Interview croisée d’Anne-Claire Amprou, ambassadrice pour la santé mondiale, et Jérémie Pellet, directeur général d’Expertise France sur le rôle crucial de L’Initiative, dans la lutte contre les pandémies mondiales.
Anne-Claire Amprou
Ambassadrice pour la santé mondiale
Jérémie Pellet
Directeur général d’Expertise France
Quelle est votre vision de cette année de mise en oeuvre de L’Initiative, qui fait suite à la décision d’augmenter considérablement ses ressources ?
A.-C. A : L’augmentation des financements alloués à L’Initiative est une preuve de confiance vis-à-vis d’Expertise France et de l’équipe de L’Initiative. Les résultats obtenus ont montré que la France pouvait être plus présente et active dans la lutte contre les trois pandémies de VIH-sida, de tuberculose et de paludisme mais également plus largement sur le renforcement des systèmes de santé. Cette décision a permis de renforcer les outils de mise en oeuvre de la stratégie française en santé mondiale et notamment son action dans lutte contre les maladies transmissibles. Il est impératif de soutenir les pays les plus fragiles, ceux où un appui sur-mesure est nécessaire pour atteindre les objectifs de développement durable. Enfin, la complémentarité et les synergies avec les appuis du Fonds mondial de lutte contre le sida, la tuberculose et le paludisme sont à la fois évidentes et pertinentes.
J. P. : La confiance du ministère de l’Europe et des Affaires étrangères nous engage. L’augmentation des ressources allouées à L’Initiative a été décidée après un ambitieux travail évaluatif qui a démontré la valeur ajoutée de L’Initiative et donné des pistes d’amélioration. Nous avons révisé la stratégie de L’Initiative afin d’assurer son alignement avec la stratégie française en santé mondiale et celle du Fonds mondial. Nous avons également revu l’organisation de l’équipe, notamment en délocalisant des membres sur le terrain dans certains pays éligibles. En 2023, L’Initiative a montré qu’elle était au rendez-vous pour préparer les nouvelles requêtes de financement, de ce 7e cycle du Fonds mondial qui commence : 37 pays ont été accompagnés, un record. Je note enfin sa capacité à soutenir les pays qui traversent des crises, à l’instar de la Birmanie, l’Éthiopie ou l’Ukraine.
Les enjeux sont nombreux pour faire reculer les pandémies de VIH, de tuberculose et de paludisme. Comment être sur tous les fronts ?
A.-C. A. : Avant tout, il faut maintenir le principe de réponse à la demande des pays éligibles. Pour s’assurer d’une action pertinente et impactante nous devons reconnaître et prendre en compte la vision des acteurs de terrain qui savent de quels appuis techniques ou financiers ils ont besoin. Nous devons aussi renforcer les dialogues avec ces mêmes pays pour tester leur souhait de bénéficier et d’appuyer de nouveaux investissements sur des sujets insuffisamment pris en compte et qu’on dit « négligés ». Prenons l’exemple de la prise en charge pédiatrique : elle est en retard – voire très en retard – sur les trois pandémies. Nous devons être proactifs pour expérimenter de nouvelles approches, pour intégrer les services pour les nourrissons et les enfants, dans une offre améliorée de soins de santé primaire.

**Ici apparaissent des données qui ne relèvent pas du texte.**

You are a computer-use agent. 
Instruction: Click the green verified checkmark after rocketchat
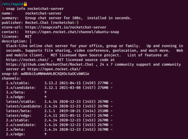tap(75, 23)
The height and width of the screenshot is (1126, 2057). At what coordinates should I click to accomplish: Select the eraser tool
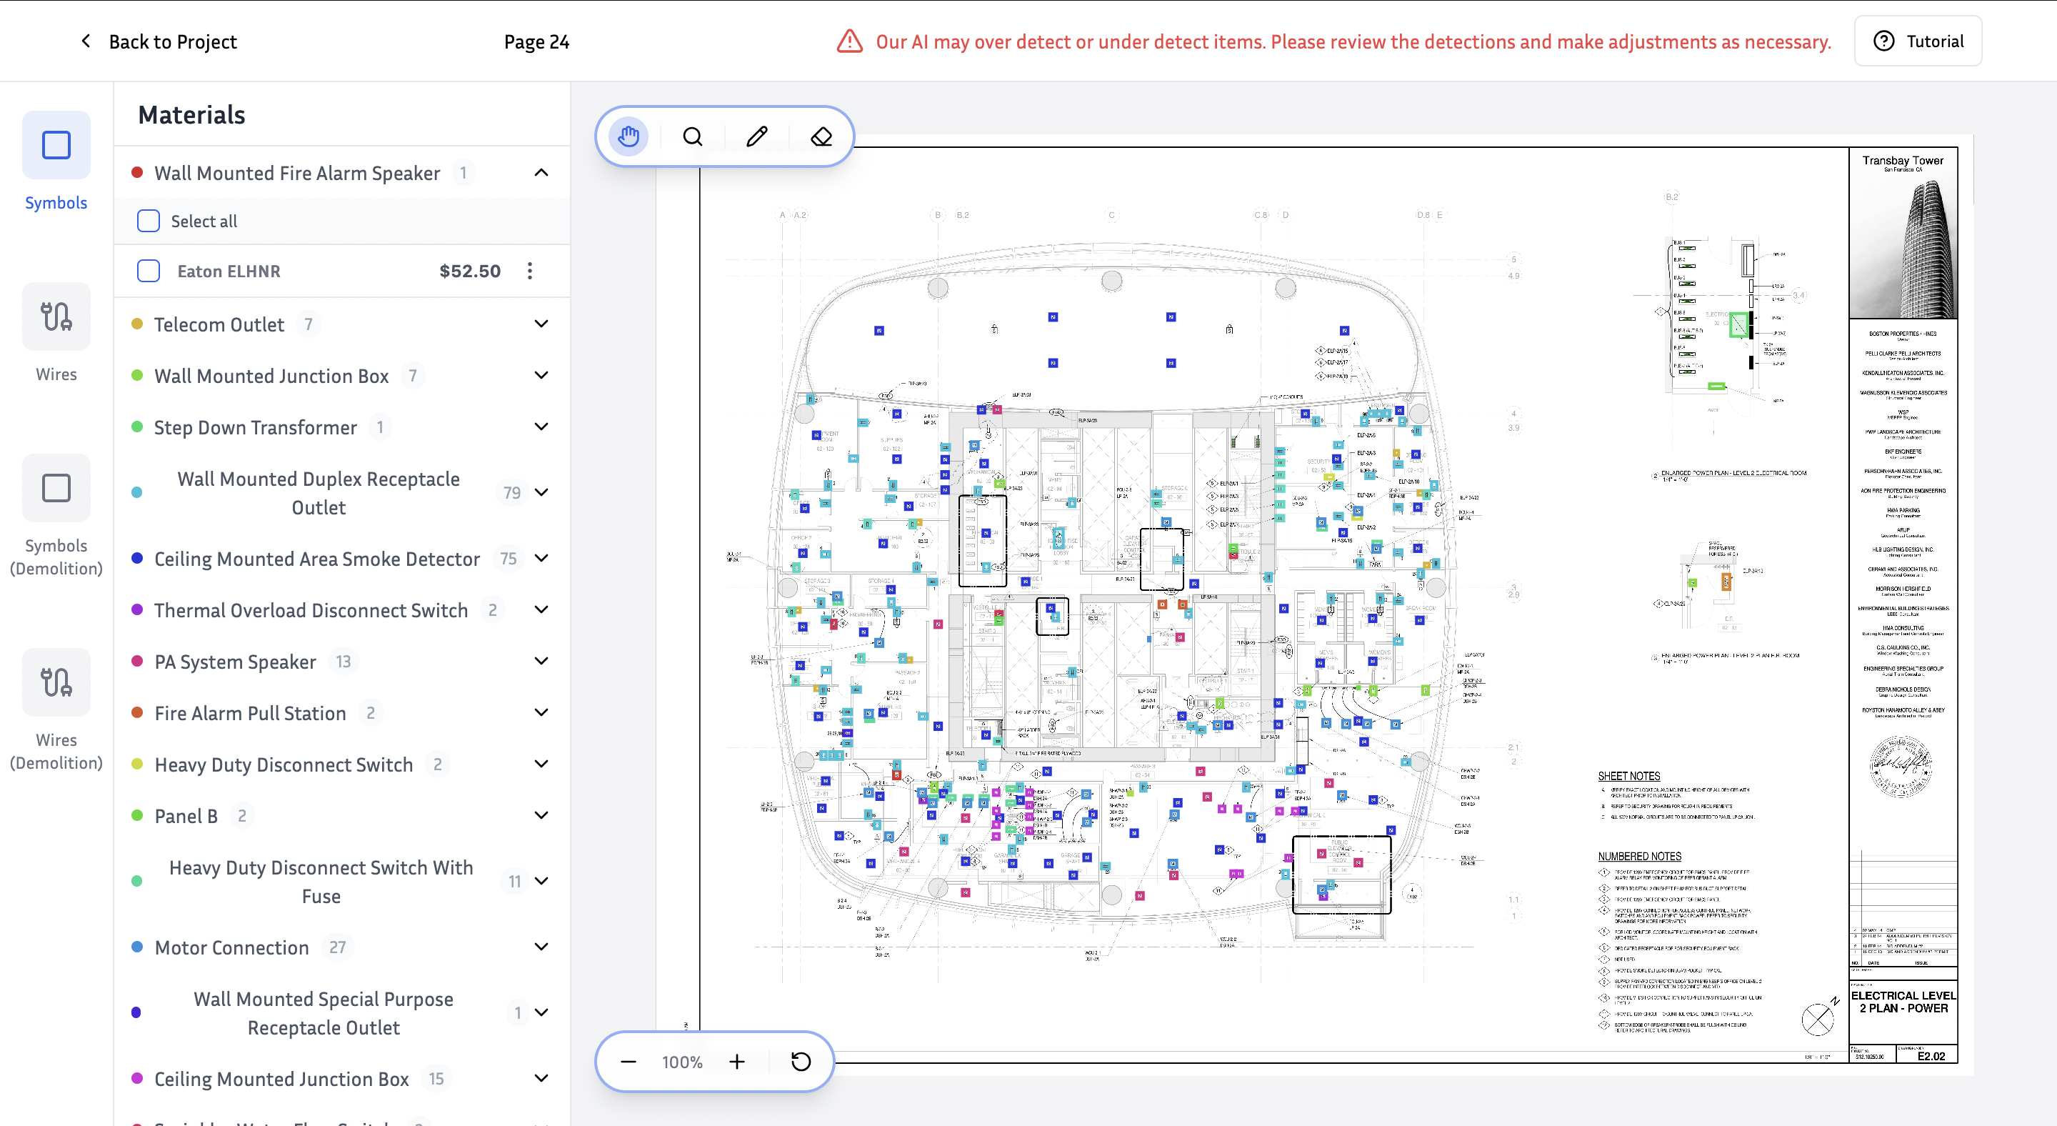click(x=821, y=137)
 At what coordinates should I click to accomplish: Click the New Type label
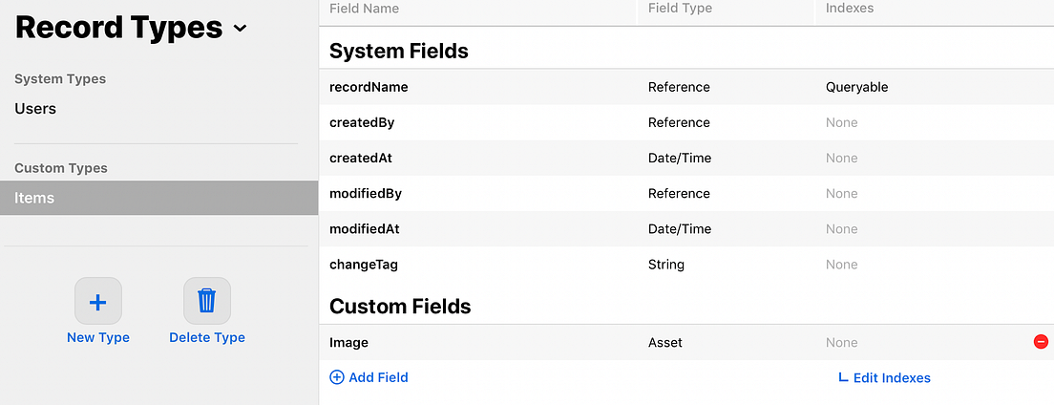[x=98, y=337]
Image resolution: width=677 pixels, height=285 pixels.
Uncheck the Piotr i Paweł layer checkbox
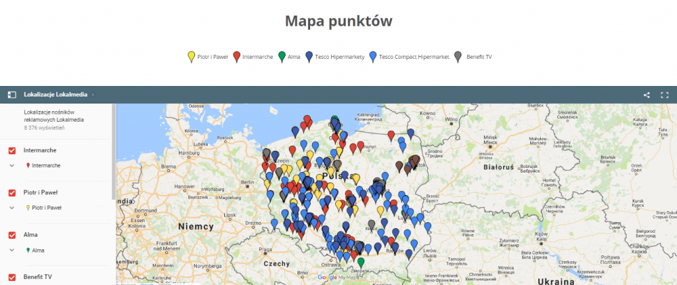(x=12, y=193)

J. P. : Nous n’avons pas nécessairement à choisir entre la prévention, le dépistage et la prise en charge. Au contraire, nous devons être présents sur tous les enjeux du continuum de la riposte aux pandémies. À cet égard, les efforts croissants en matière d’appui aux systèmes de santé permettent une meilleure intégration de la lutte contre ces maladies tout en offrant des services de santé plus abordables, plus faciles d’accès, pour toutes et tous. Enfin, les investissements plus récents sur les comorbidités comme le cancer du col de l’utérus sont clés pour montrer le chemin vers une couverture santé universelle, centrée sur les besoins des personnes dans le respect de leur dignité.
Si vous deviez résumer L’Initiative en quelques mots ?
J. P. : L’Initiative sait aller jusqu’au dernier kilomètre pour renforcer les services de santé et assurer leur qualité. Son équipe ose prendre des risques en misant sur des approches innovantes. Elle met en lumière l’engagement historique de la France aux côtés du Fonds mondial.
A.-C. A. : L’Initiative est un outil agile au service des populations. Son investissement croissant au service des plus vulnérables, en faveur des ressources humaines en santé et dans des pays en crise représente des exemples remarquables de conjugaison entre les investissements massifs du Fonds mondial et une action sur-mesure.